Islamic marriage advice and family advice

Talking to fiance

What can and can't be said?

What can and can't be said?

Asslam o alaikum.
I’m too much confused. I’m talking to my fiance for 4 months. We only talk about our daily routine and our like and dislikes. But from past few days he is saying that he loves me. And i say yes.
But I’m not comfortable after this. We don’t take in wrong way. We communicate via phone.
I want to know what is haram and halal talk.
I’m too much confused.
Kindly guide me in light of islam.
I don’t know it is right or wrong.
I’m talking to him with the permission of both families.
Please guide me.
He is asking me what i feel about him. How much i love him.
I want to know is it right or wrong.
Because i thought it is wrong.

aisha


Tagged as: , , , , , , , ,

4 Responses »

  1. No .islamically it is not allowed even if families agrees ...only after nikah you can have romantic n regular routine talks

  2. Its strange how someone could advise you to only talk to someone after you've married that person.

    You absolutely have to talk and get to know the person well enough to avoid surprises after marriage.

    It is better to meet personally and talk atleast once every week with the presence of your family member with you. If that's not possible then Skype with someone present.
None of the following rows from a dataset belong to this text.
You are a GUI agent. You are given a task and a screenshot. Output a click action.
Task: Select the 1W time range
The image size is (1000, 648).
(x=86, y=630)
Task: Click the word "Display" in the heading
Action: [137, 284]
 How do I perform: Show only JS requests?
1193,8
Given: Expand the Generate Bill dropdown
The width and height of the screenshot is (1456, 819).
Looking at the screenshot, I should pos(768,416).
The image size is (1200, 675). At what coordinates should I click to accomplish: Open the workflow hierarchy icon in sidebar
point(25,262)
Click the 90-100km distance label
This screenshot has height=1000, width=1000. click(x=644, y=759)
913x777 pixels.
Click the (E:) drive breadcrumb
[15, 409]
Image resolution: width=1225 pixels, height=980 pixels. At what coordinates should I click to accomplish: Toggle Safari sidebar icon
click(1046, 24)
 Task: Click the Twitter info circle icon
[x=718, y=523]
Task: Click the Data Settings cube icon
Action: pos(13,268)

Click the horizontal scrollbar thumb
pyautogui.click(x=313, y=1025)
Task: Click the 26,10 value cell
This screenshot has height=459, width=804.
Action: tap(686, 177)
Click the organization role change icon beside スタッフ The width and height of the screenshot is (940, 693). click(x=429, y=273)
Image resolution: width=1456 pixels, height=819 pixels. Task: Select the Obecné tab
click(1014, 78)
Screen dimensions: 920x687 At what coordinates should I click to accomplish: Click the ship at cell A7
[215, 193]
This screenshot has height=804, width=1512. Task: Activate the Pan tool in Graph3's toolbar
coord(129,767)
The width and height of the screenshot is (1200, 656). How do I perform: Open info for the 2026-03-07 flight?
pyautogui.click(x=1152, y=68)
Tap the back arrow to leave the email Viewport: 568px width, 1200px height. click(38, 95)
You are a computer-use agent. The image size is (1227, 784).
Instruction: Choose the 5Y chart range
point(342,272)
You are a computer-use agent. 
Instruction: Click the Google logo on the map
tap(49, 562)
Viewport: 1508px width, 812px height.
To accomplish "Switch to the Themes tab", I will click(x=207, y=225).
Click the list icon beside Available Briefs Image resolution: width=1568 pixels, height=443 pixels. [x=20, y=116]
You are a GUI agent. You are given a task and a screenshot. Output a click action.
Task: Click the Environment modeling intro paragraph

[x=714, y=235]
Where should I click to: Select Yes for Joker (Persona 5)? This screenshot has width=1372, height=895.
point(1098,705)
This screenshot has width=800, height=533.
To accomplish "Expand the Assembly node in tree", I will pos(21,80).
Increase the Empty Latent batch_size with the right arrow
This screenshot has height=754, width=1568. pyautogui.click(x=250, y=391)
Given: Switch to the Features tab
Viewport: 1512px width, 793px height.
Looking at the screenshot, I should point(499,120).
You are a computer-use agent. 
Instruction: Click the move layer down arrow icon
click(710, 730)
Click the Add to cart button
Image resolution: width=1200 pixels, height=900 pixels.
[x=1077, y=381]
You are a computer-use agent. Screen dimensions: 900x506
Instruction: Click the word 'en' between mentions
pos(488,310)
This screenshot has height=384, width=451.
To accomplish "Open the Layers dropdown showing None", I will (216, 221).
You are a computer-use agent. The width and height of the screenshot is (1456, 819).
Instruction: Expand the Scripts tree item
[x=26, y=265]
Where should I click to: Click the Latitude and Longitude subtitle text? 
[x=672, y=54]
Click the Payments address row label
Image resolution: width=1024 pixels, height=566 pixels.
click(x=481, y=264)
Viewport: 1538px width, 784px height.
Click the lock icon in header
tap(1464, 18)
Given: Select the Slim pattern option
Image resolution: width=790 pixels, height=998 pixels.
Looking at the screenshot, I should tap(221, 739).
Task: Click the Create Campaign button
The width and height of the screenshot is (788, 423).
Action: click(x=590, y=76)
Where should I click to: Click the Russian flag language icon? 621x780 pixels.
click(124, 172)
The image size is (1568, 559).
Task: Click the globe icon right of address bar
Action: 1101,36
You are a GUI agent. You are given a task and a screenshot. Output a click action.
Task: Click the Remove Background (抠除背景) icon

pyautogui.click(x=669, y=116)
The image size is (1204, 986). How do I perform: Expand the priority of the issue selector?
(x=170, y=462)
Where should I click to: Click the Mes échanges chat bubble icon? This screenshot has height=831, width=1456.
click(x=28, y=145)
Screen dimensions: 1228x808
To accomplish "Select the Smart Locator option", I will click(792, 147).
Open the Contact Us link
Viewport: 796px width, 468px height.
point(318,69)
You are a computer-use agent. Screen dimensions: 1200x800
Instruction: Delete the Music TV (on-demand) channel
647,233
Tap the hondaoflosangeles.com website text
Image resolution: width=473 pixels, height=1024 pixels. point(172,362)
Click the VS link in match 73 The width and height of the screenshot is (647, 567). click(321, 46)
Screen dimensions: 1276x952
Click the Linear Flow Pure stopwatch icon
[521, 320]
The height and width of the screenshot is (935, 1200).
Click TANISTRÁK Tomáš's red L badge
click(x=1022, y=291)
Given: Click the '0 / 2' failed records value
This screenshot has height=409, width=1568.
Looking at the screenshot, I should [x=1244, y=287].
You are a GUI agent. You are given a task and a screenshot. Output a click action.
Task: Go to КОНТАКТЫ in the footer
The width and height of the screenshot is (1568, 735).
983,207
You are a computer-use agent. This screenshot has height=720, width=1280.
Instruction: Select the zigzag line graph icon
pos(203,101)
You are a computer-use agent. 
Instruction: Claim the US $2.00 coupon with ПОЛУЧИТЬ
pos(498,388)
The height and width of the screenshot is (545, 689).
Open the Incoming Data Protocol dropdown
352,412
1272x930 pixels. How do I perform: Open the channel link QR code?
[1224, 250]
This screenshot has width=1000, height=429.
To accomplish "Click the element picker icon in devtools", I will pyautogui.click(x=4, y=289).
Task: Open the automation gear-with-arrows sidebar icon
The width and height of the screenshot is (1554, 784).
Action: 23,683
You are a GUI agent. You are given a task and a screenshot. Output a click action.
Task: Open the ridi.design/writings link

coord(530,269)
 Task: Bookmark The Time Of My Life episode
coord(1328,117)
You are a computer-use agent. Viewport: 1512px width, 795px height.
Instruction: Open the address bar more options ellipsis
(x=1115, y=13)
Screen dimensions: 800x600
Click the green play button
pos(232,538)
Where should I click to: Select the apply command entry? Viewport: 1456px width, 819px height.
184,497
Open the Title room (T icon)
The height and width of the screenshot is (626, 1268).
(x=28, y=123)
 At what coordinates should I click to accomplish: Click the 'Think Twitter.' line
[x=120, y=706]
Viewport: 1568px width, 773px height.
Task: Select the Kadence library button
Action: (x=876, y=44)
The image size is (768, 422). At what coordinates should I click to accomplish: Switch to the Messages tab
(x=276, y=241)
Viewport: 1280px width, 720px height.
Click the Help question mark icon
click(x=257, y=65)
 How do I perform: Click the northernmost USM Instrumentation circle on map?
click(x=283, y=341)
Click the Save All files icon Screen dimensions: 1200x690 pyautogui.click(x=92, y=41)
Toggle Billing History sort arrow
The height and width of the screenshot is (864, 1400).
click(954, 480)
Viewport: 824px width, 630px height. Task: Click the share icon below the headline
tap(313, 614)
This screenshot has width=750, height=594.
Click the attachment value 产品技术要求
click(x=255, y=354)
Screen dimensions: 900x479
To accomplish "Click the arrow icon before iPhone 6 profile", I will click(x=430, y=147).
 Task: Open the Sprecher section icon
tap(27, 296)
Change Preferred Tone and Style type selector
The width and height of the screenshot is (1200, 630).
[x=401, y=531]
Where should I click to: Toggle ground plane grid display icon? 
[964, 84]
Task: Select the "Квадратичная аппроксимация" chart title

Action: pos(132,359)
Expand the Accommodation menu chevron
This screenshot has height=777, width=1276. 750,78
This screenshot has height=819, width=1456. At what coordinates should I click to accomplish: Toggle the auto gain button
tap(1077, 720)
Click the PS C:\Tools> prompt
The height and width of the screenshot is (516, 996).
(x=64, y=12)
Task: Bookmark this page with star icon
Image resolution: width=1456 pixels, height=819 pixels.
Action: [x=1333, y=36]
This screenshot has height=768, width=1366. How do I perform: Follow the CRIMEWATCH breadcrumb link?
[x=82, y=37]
    • She is telling abt private conversation which is not allowed ..most of people start talking even had sex n then boy dump her ..so many cases in the same site

  3. Walaikum Salaam warahmatillah wabarikahtu sister,

    Love, true islamic love, begins after marriage. Please know this sister. I have been engaged to my fiancé for a year now due to situations out of my control (fiancé visa, etc.) but due to our long distance relationship we have no choice but to speak on the phone. However, I want to be clear that 1.) After formalities like asking how they are, their family, etc, speak to them concerning their viewpoints on topics in marriage and deen only, and be very attentive to their answers as it will show their character. Do you both know your rights as a wife or husband in islam? What are your opinions on children, education, working, wealth, ideas of entertainment, etc??? 2.) It's one thing to appreciate them and speak open about how you agree on their viewpoints/beliefs, but it is something completely different when the concept of "love" comes into play.

    In Islam, there actually isn't such a thing as engagement. Once you accept that person (with respect to their deen, character, and looks, etc) you should strive to get married as quickly as possible with the support of both families. That is to protect and keep both of you pure, because as I hope you know, marriage is a beautiful part of a person's life by making you complete half your deen.

    I'm sincerely worried for you sister: I pray that Allah protects you from yourself, shaytan, and this boy regarding this marriage. My advice to you is truly reflect and educate yourself on Islamic marriage and be wary of this boy, because there's a reason why there are 2 surahs on women and none specifically for men: guys are generally less virtuous and pure minded when it comes to marriage, and girls are too trusting and naive when it comes to a boys intention... It always breaks my heart to hear of our Muslim youth, particularly sisters, lose their virginity and purity on some nasty, manipulative, shamelessly satanic boy.

    You are worth more my dear sis. Don't destroy your life by entertaining sweet nothing's from your fiance. If he doesn't desist and claims it his right to love you or whatever, break this engagement off and PLEASE ALWAYS COMMUNICATE WITH YOUR PARENTS! No one will ever love you unconditionally like them. So long story short, remember Allah and while it's OK to speak with your fiance in front of your family, only discuss those things that are islamic in nature...which in the case of "love" comes only after marriage. And do not unnecessarily speak to him on the phone. If you must, speak once every two weeks or so (like I must) to remain ties until Allah makes it easy for you to marry.

    As-salamualaikum,
    - your Brother in Islam Ibrahim

    Please pray for me and my fiance too, as we are just waiting for Allah right now!